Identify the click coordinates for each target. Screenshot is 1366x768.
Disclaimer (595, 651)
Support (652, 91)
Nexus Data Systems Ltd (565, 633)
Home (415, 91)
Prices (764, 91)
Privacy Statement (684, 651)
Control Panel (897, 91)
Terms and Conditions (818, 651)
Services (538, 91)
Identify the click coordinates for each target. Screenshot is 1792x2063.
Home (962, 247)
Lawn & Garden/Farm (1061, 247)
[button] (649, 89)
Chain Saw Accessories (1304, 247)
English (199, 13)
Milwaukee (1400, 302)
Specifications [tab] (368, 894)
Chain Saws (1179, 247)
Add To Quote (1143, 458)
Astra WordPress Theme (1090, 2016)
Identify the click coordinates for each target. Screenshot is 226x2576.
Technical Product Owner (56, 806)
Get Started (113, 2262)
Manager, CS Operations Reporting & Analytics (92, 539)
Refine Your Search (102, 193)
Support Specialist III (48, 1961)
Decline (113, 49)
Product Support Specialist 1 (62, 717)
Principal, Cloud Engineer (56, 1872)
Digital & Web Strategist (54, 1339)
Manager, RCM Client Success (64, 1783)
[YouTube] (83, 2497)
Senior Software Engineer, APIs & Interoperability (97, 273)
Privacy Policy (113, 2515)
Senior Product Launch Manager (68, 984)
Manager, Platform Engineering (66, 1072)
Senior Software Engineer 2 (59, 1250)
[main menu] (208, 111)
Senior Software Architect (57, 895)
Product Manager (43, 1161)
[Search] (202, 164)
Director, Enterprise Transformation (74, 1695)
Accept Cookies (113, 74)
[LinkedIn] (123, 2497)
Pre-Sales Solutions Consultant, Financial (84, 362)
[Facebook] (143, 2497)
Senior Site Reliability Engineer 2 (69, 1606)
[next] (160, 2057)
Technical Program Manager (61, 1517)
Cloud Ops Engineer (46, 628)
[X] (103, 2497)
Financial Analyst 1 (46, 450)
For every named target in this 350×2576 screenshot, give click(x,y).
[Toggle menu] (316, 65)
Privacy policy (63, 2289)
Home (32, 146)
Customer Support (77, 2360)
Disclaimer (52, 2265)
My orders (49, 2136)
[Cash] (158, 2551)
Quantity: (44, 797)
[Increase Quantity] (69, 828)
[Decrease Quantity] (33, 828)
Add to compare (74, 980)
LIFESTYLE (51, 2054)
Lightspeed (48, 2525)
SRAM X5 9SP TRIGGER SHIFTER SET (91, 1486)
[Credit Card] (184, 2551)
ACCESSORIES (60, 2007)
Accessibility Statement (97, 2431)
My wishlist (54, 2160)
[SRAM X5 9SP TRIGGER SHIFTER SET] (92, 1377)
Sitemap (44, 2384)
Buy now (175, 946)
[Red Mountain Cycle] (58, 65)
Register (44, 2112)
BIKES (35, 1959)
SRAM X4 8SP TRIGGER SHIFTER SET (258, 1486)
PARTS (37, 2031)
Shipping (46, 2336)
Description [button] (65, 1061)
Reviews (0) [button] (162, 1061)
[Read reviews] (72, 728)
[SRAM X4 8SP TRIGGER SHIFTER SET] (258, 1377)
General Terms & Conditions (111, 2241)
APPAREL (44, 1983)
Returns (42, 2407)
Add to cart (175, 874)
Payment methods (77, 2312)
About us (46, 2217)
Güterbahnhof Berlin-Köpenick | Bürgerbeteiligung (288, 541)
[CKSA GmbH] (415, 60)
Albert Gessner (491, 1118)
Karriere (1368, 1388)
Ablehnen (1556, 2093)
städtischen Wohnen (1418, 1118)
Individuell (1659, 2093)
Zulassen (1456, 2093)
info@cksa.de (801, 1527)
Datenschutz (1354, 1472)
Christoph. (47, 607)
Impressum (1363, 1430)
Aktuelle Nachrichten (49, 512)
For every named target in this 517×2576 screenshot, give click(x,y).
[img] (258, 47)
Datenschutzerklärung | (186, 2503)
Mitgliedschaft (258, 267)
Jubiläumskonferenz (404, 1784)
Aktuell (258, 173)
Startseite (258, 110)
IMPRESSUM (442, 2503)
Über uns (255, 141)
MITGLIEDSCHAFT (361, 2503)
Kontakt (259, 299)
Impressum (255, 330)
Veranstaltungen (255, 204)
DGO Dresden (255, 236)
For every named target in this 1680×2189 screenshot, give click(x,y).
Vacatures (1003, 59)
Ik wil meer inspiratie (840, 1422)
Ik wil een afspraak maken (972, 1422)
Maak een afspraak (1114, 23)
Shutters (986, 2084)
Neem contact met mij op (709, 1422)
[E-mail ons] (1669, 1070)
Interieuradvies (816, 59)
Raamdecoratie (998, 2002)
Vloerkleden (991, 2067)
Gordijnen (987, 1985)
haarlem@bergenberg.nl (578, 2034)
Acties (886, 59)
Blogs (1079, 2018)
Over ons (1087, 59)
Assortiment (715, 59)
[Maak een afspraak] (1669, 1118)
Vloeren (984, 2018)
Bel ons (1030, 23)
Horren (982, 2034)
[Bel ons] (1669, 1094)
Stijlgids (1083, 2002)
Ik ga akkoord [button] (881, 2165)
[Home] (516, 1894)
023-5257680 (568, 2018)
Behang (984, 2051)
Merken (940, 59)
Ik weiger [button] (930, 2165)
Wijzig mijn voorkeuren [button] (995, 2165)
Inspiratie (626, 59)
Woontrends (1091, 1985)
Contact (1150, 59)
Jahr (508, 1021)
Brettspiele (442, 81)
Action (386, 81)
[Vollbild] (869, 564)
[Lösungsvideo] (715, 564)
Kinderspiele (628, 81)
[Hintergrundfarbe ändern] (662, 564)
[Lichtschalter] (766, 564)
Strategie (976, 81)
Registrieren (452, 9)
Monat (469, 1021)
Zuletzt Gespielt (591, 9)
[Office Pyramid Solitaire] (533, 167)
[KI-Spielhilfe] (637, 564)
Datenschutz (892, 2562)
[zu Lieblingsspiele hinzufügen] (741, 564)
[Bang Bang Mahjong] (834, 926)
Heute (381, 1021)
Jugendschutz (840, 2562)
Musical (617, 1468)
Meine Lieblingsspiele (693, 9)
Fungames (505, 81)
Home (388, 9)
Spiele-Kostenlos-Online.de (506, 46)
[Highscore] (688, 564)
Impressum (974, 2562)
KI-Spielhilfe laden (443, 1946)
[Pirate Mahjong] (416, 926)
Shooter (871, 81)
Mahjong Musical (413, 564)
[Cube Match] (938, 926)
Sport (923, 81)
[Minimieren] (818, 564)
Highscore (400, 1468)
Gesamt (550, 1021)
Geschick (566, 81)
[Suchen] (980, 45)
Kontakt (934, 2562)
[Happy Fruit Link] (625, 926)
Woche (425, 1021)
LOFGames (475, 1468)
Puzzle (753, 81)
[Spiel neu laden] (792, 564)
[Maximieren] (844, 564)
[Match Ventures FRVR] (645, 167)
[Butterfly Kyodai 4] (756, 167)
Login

___

§ **Activity**:
Among the lines above, find those with the string "this" and copy them.

§ **Output below**:
For every named target in this 350×2576 screenshot, give click(x,y).
For every named target in this 517×2576 screenshot, give click(x,y).
For every named target in this 1680×2189 screenshot, give click(x,y).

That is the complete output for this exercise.